### Work request
An exact copy is needed of the lines from the one that contains "Where should I" through the final line of the data below, with pictures left out.

Stored items
###
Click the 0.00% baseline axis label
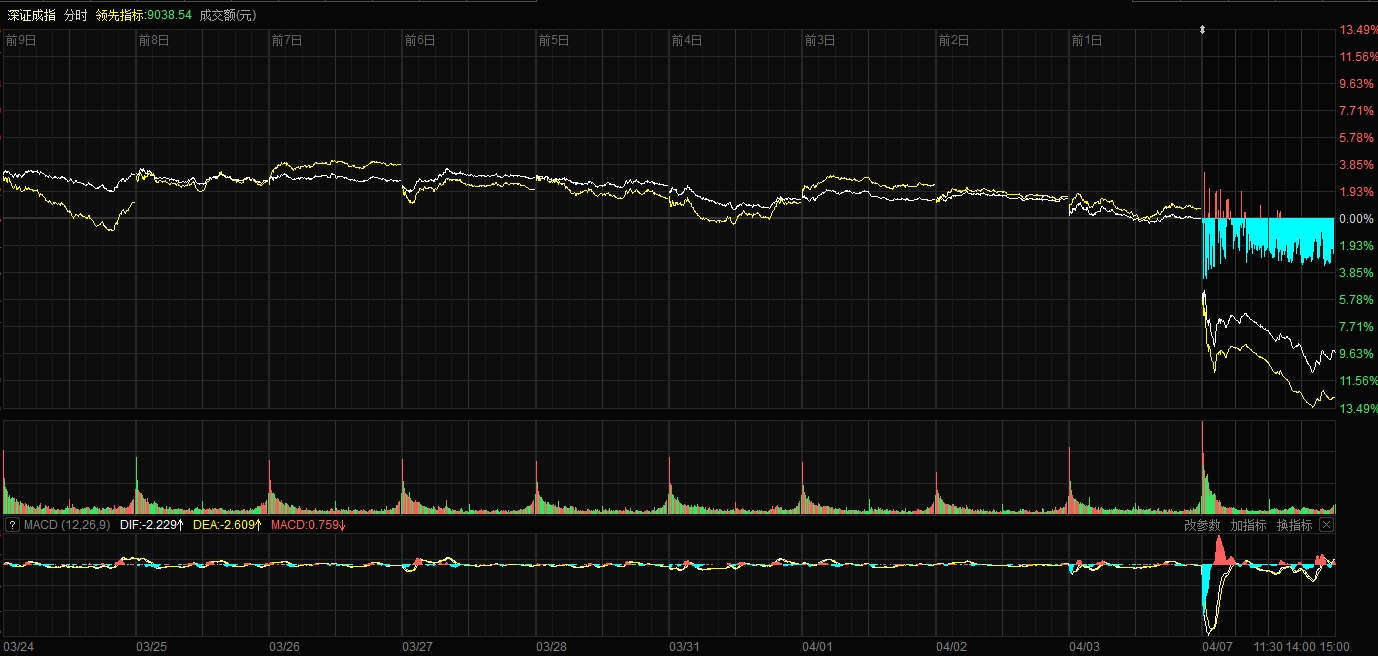Screen dimensions: 1378x656 [x=1356, y=218]
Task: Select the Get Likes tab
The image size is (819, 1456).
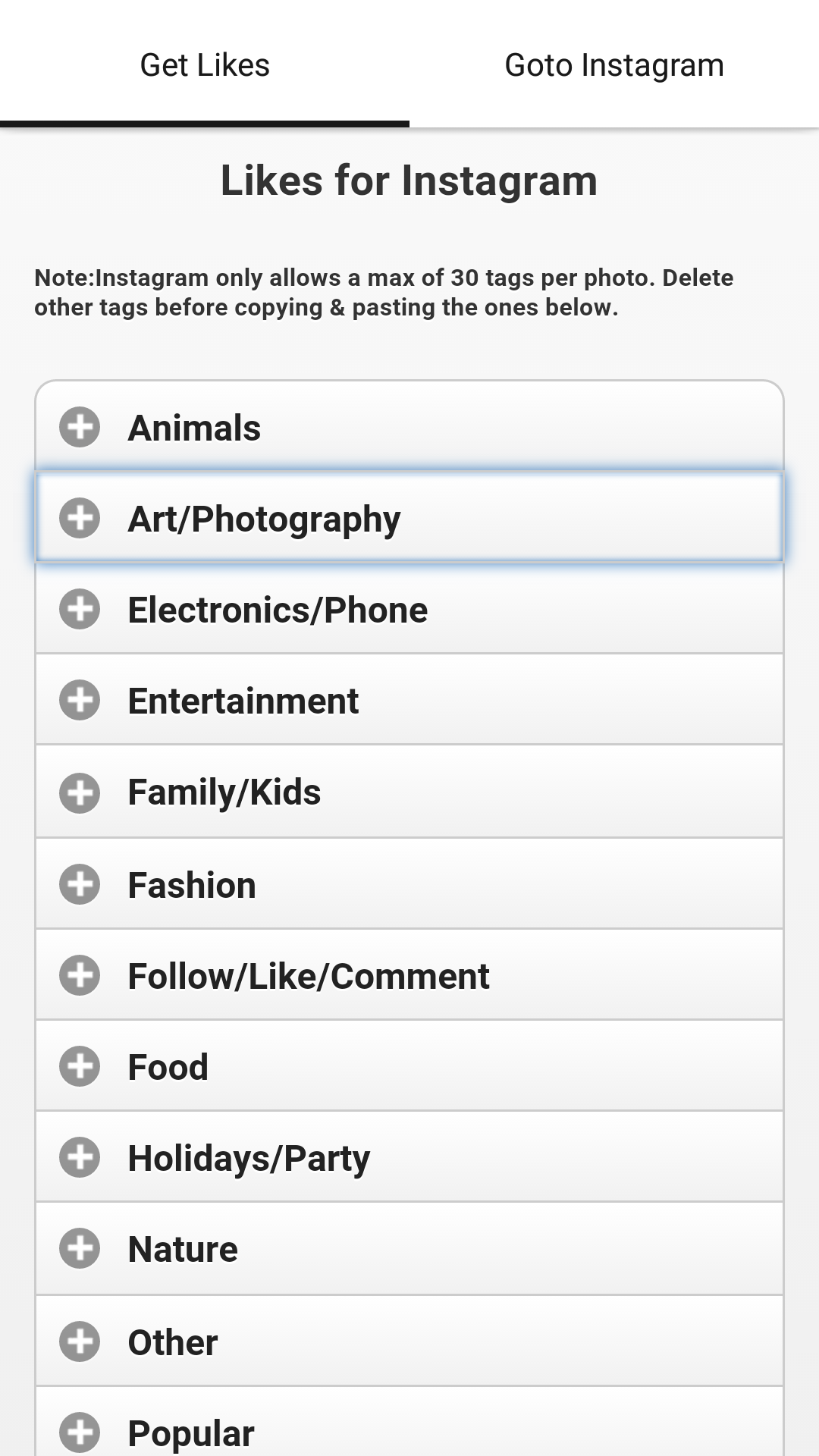Action: pyautogui.click(x=205, y=65)
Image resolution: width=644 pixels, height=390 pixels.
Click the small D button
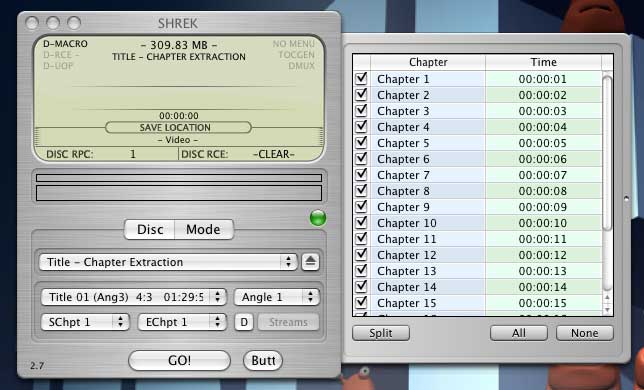244,322
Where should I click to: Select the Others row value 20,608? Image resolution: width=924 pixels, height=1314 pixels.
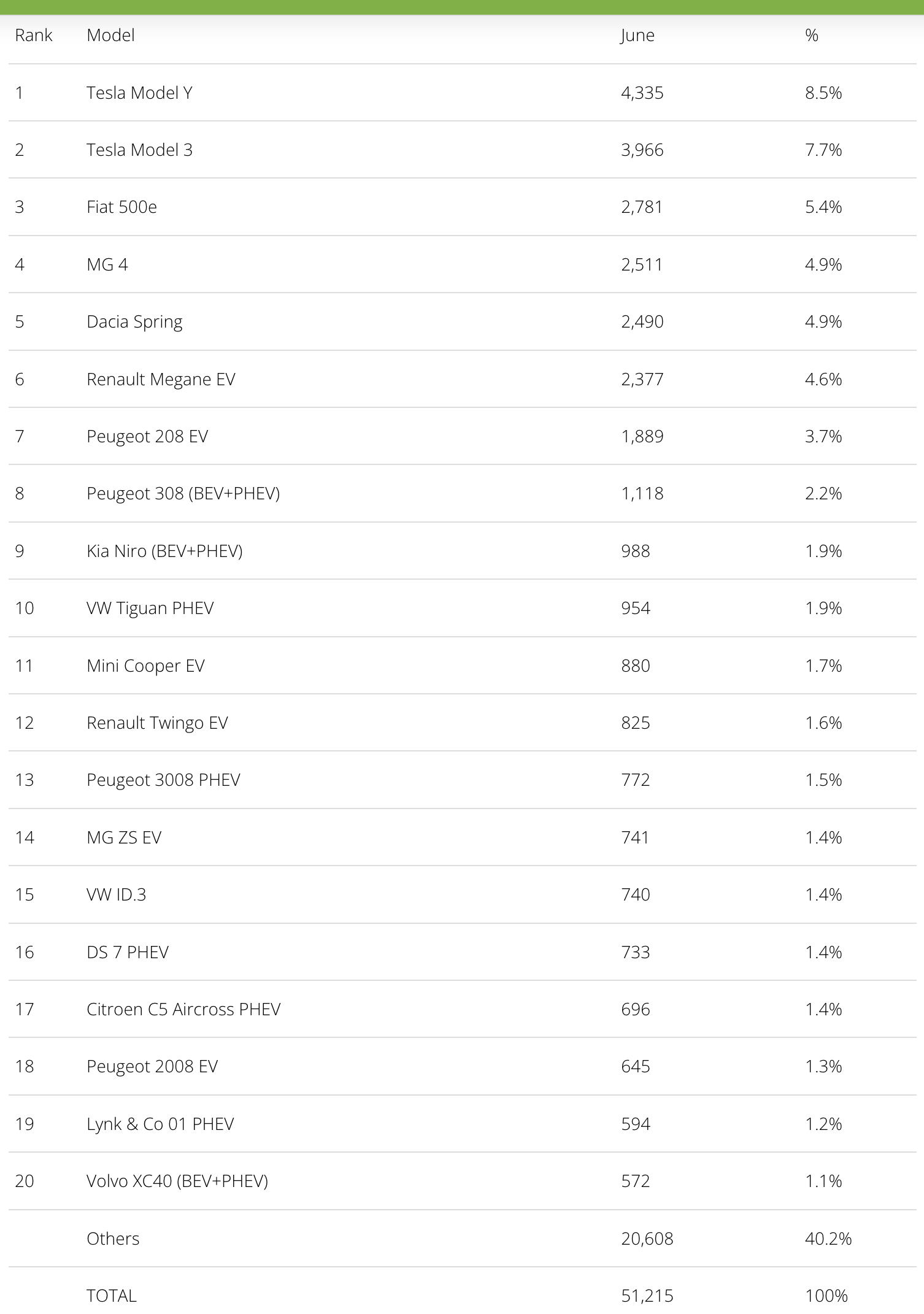pyautogui.click(x=647, y=1239)
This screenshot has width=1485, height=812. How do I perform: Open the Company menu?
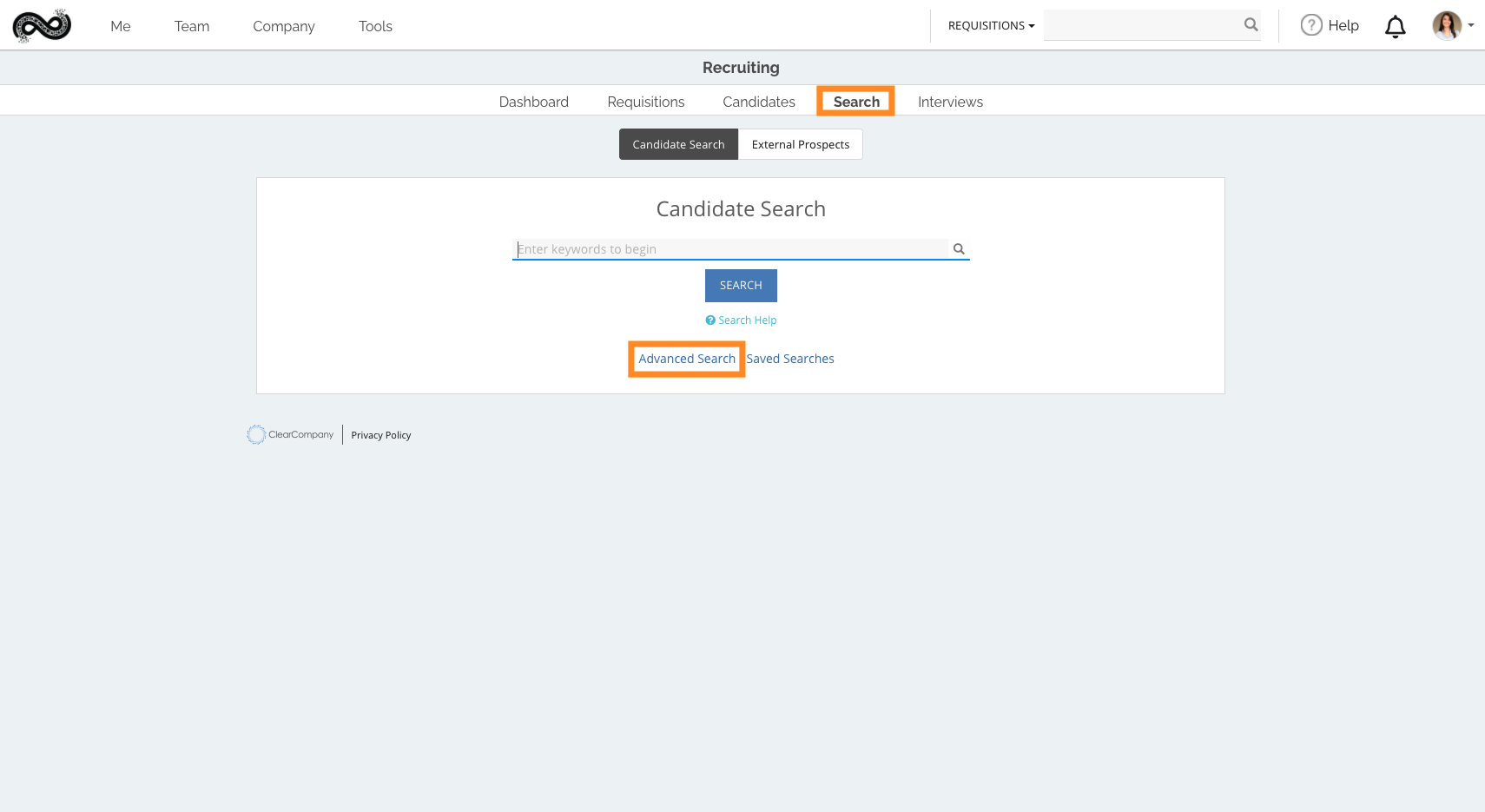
###
### Solution to this problem
Where should I click to: Select the Others row value 20,608? Image resolution: width=924 pixels, height=1314 pixels.
pyautogui.click(x=647, y=1239)
This screenshot has width=1485, height=812. How do I perform: Open the Company menu?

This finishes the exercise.